Татарин вытащил из-за рукава кусок ленты.
— Панна посылает вельможному пану эту перевязь и велела сказать, что любит его всей душой.
Поручик схватил шарф, стал в восторге целовать и, только немного опомнившись, спросил:
— Что она поручила тебе сказать?
— Что любит пана всей душой.
— Вот тебе талер за это! Сказала, значит, что любит меня? — Да.
— Вот тебе еще талер! Да благословит ее Бог! И мне она милее всех на свете. Скажи же ей… Впрочем, подожди; я сам ей напишу. Принеси мне только перо, бумаги и чернил.
— Чего? — спросил татарин.
— Чернил, перо и бумаги.
— Этого у нас в доме нет. При князе Василии было, было и потом, когда молодые князья учились писать у чернеца; но это уж давно было.
Пан Скшетуский щелкнул пальцами.
— Мосци-пане Подбипента, нет ли у вас пера и чернил?
Литвин развел руками и устремил глаза к небу.
— Тьфу черт, — выругался поручик, — какая незадача!
Татарин между тем уселся на полу у огня.
— Зачем писать? — сказал он, мешая угли. — Панна пошла спать. А что хотели написать ваша милость, можно завтра сказать.
— Коли так, другое дело. Верный же ты слуга княжны, вижу. На тебе третий талер! Давно служишь?
— Хо, хо! Четырнадцать лет будет, как меня князь Василий в полон взял, и с той самой поры я верно ему служил, а когда он уезжал неведомо куда, то ребенка Константину оставил, а мне сказал: "Чехлы! И ты не оставишь девочку и будешь беречь ее, как зеницу ока". Лаха иль Алла!
— Так ты и делаешь?
— Так я делаю и смотрю.
— Что же ты видишь? Как живется здесь княжне?
— Недоброе дело задумали с нею! Хотят ее отдать Богуну, псу проклятому.
— О, тому не бывать! Есть кому заступиться за нее!
— Да! — сказал старик, переворачивая пылающие головни. — Они хотят отдать ее Богуну, чтоб он взял и понес ее, как волк ягненка, а их в Розлогах оставил; Розлоги ведь ее после князя Василия, не их. А он, Богун, готов это сделать: у него в камышах больше золота и серебра, чем песку в Розлогах; но она ненавидит его с той поры, когда он при ней человека убил. Между ними пала кровь и ненависть выросла. Един Бог!
Наместник в ту ночь не мог уснуть.
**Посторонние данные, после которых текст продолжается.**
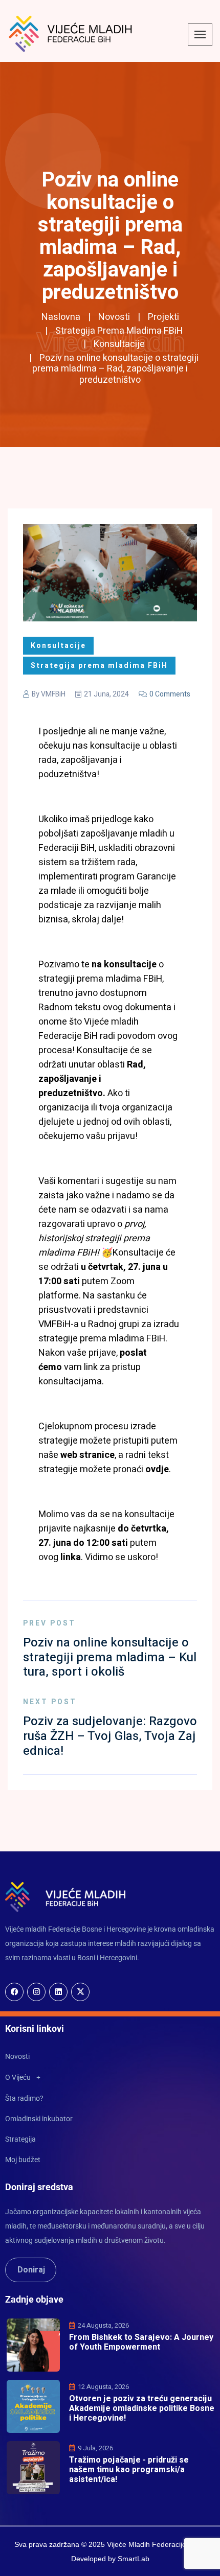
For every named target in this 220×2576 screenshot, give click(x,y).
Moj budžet (22, 2159)
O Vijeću (18, 2077)
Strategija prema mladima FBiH (119, 331)
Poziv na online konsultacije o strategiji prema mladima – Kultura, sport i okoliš (109, 1657)
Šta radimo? (24, 2098)
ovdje (157, 1469)
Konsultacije (119, 344)
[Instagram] (36, 1992)
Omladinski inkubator (39, 2119)
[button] (110, 2077)
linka (70, 1557)
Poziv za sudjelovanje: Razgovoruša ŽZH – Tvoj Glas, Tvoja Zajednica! (110, 1736)
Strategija (20, 2139)
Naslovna (60, 317)
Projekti (163, 317)
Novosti (114, 317)
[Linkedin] (58, 1992)
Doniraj (31, 2270)
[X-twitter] (80, 1992)
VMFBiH (53, 694)
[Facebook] (14, 1992)
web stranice (86, 1455)
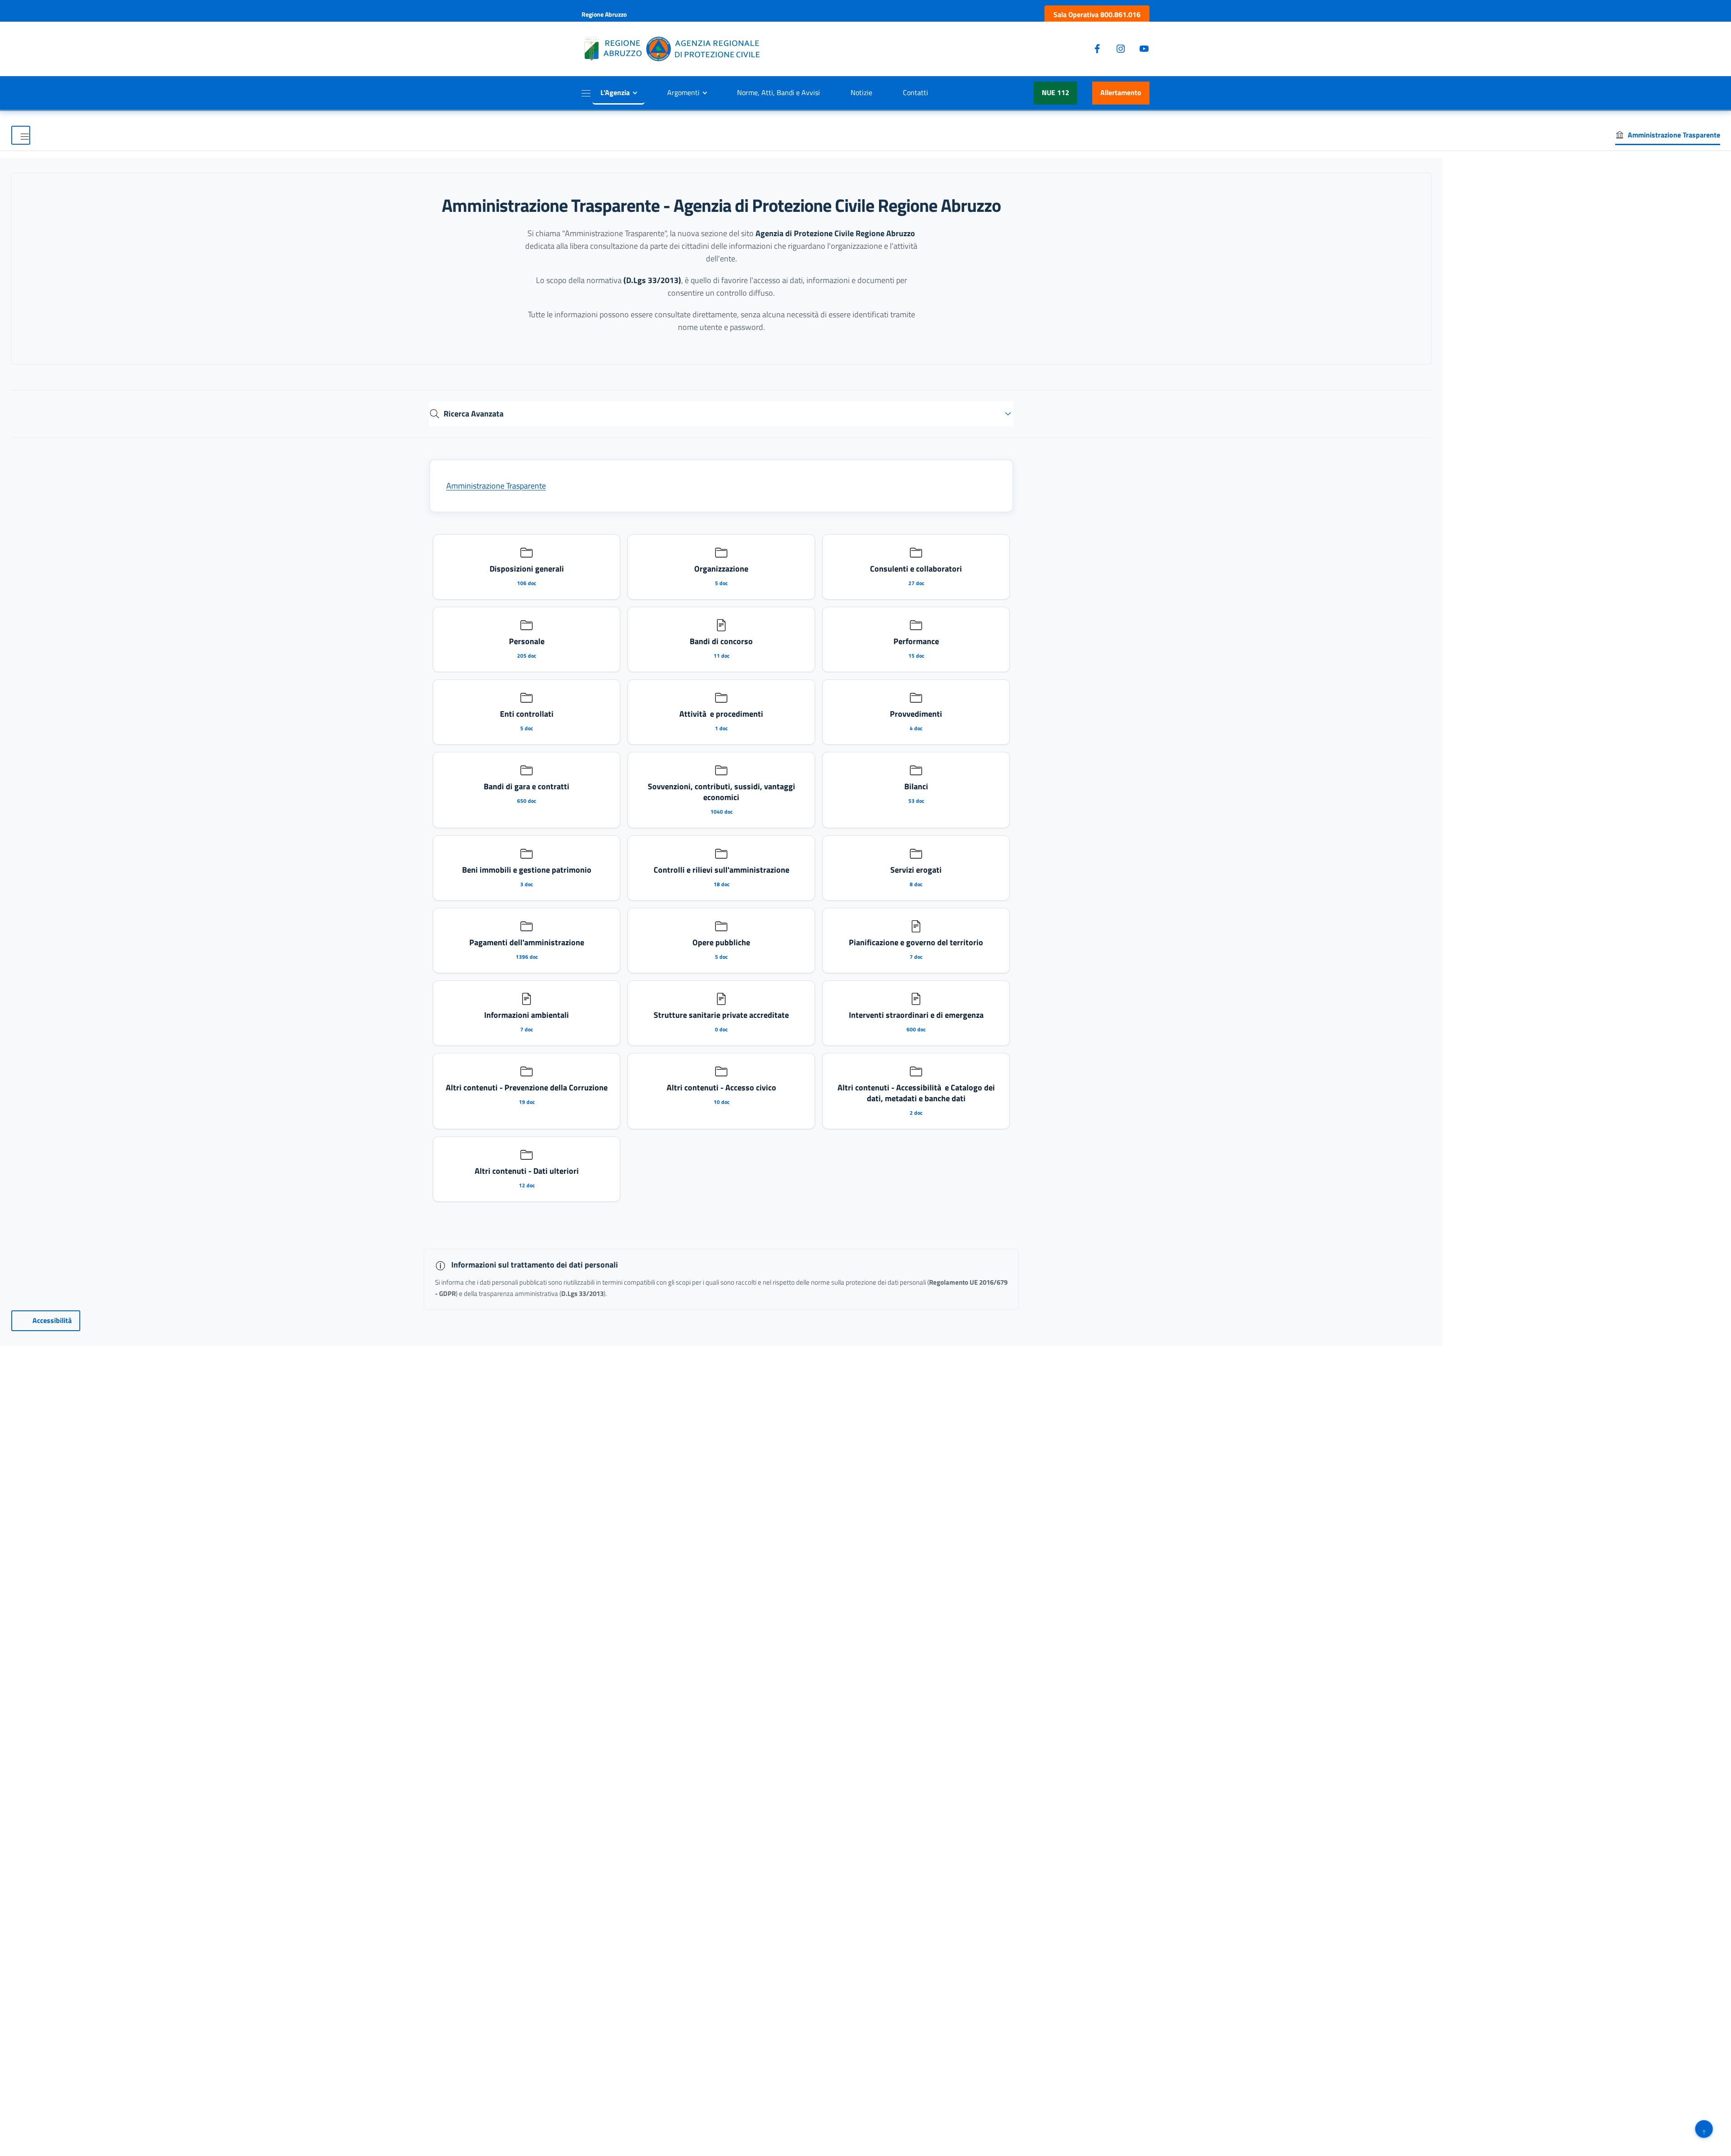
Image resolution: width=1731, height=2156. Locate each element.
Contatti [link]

Он ходил по комнате, смотрел на луну и обдумывал разные планы. Он теперь понял игру Булыг. Если бы на княжне женился какой-нибудь шляхтич, он бы тотчас напомнил насчет Розлог — и был бы прав, так как они принадлежали ей.
Кто знает, может быть, он потребовал бы еще и отчета в опеке? По этой-то причине и без того оказаченные Булыги решили выдать девушку за казака. При одной мысли об этом пан Скшетуский сжимал кулаки и хватался за рукоять сабли. Он решил разрушить всю эту махинацию и чувствовал себя в силах это сделать. Ведь опекуном Елены должен быть князь Еремия, во-первых, потому, что Розлоги были подарены старому Василию Вишневепкими, во-вторых, сам Василий из Бара писал князю и просил его быть опекуном дочери. Только обилие общественных дел, войны и крупные предприятия помешали воеводе озаботиться насчет опеки; но достаточно будет только напомнить ему, и он тотчас же примется за дело.
Серело уже, когда пан Скшетуский бросился на постель. Спал он крепко и проснулся наутро с готовым решением. Они с паном Лонгином торопливо оделись, так как возы уже были готовы, а солдаты пана Скшетуского сидели на лошадях. В гостиной посол подкреплялся медом в обществе старой княгини и Курцевичей. Богуна не было; неизвестно, спал ли он еще, или уехал.
Скшетуский поклонился княгине и сказал:
— Мосци-пани, tempus fugit [19], скоро нам садиться на коней, но прежде чем мы от души поблагодарим вас за радушный прием, имею я важное дело, о котором хотел бы переговорить с вами, мосци-пани, и вашими сыновьями наедине.
На лице княгини выразилось удивление; она посмотрела на сыновей, на посла и на пана Лонгина, точно надеясь от них узнать, в чем дело, и с некоторым беспокойством в голосе сказала:
— Рада служить вашей милости!
Посол хотел было встать, но она ему не дозволила, и они перешли в сени, украшенные оружием и сбруей. Молодые князья встали в ряд позади матери, которая, стоя против Скшетуского, спросила:
— О каком деле говорить хотите, вапь-пане? Наместник уставился на нее суровым взглядом и сказал:
— Простите, пани, и вы, молодые князья, что поступаю вопреки обычаям, и вместо того, чтобы говорить через почетных послов, говорю сам за себя. Но иначе быть не может, ибо так сложились дела. А потому без дальних проволочек я приношу вам, ваць-пани, и их милостям князьям, как опекунам княжны Елены, покорную просьбу отдать мне княжну Елену в жены.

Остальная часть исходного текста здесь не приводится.